■ WHAT THIS TASK INVOLVES ■
Please copy everything from the line containing "You are a computer-use" down through the end of the items, swapping "device" for "tablet" and leaving the pictures out.

■ EXERCISE INPUT ■

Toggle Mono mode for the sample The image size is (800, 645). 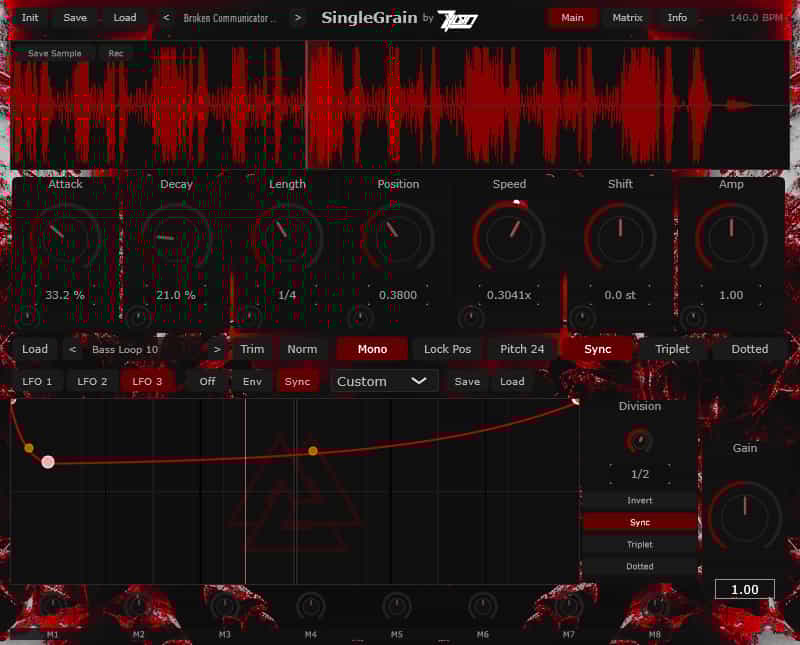pos(371,348)
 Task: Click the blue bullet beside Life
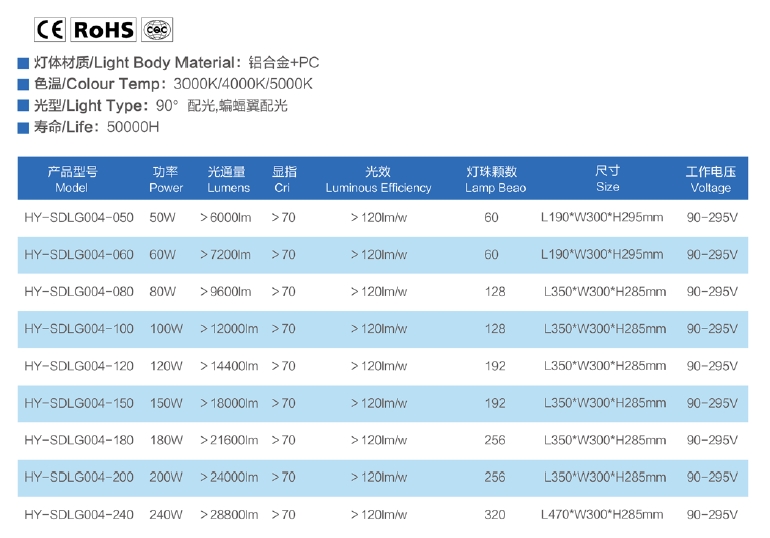click(23, 127)
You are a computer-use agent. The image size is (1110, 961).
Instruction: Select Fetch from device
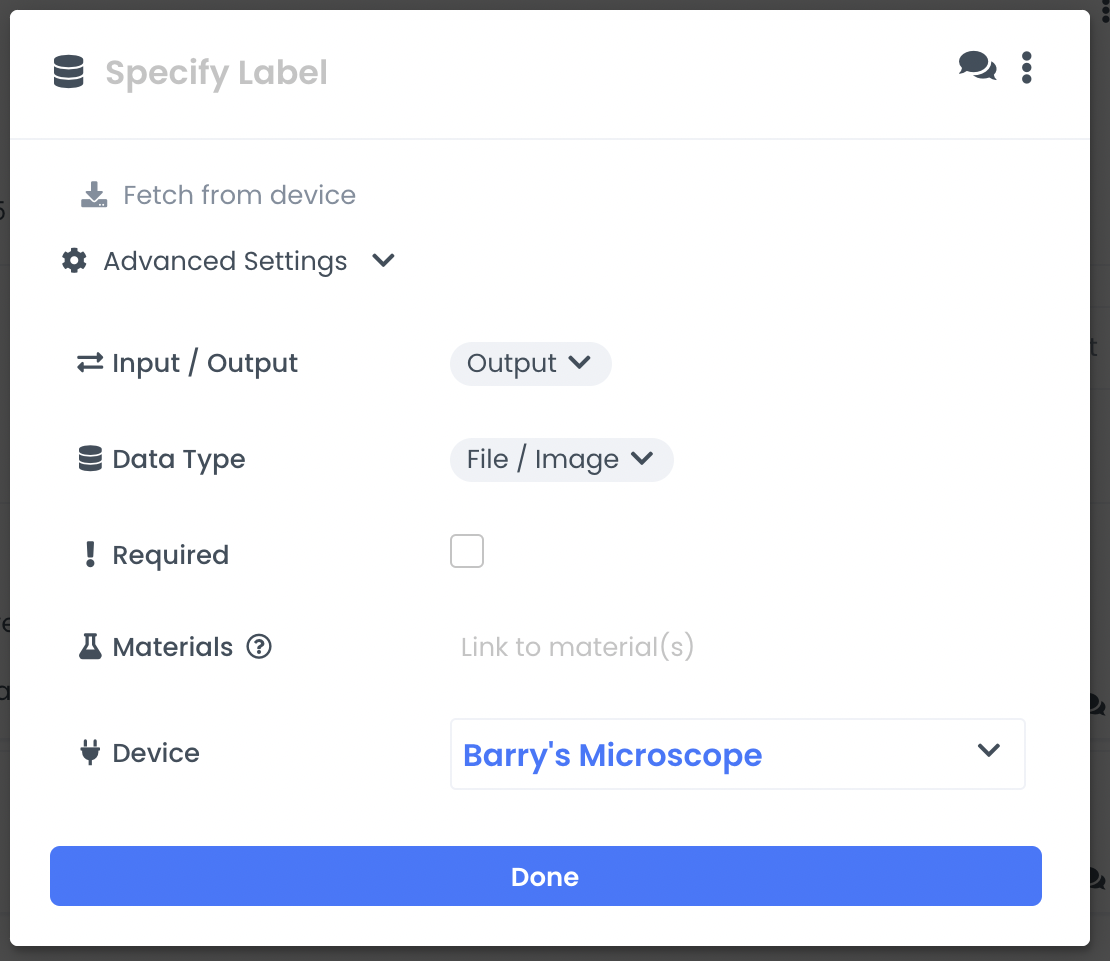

■ FINISHED TASK ■
You are a computer-use agent. The image size is (1110, 961).
Instruction: Select Fetch from tablet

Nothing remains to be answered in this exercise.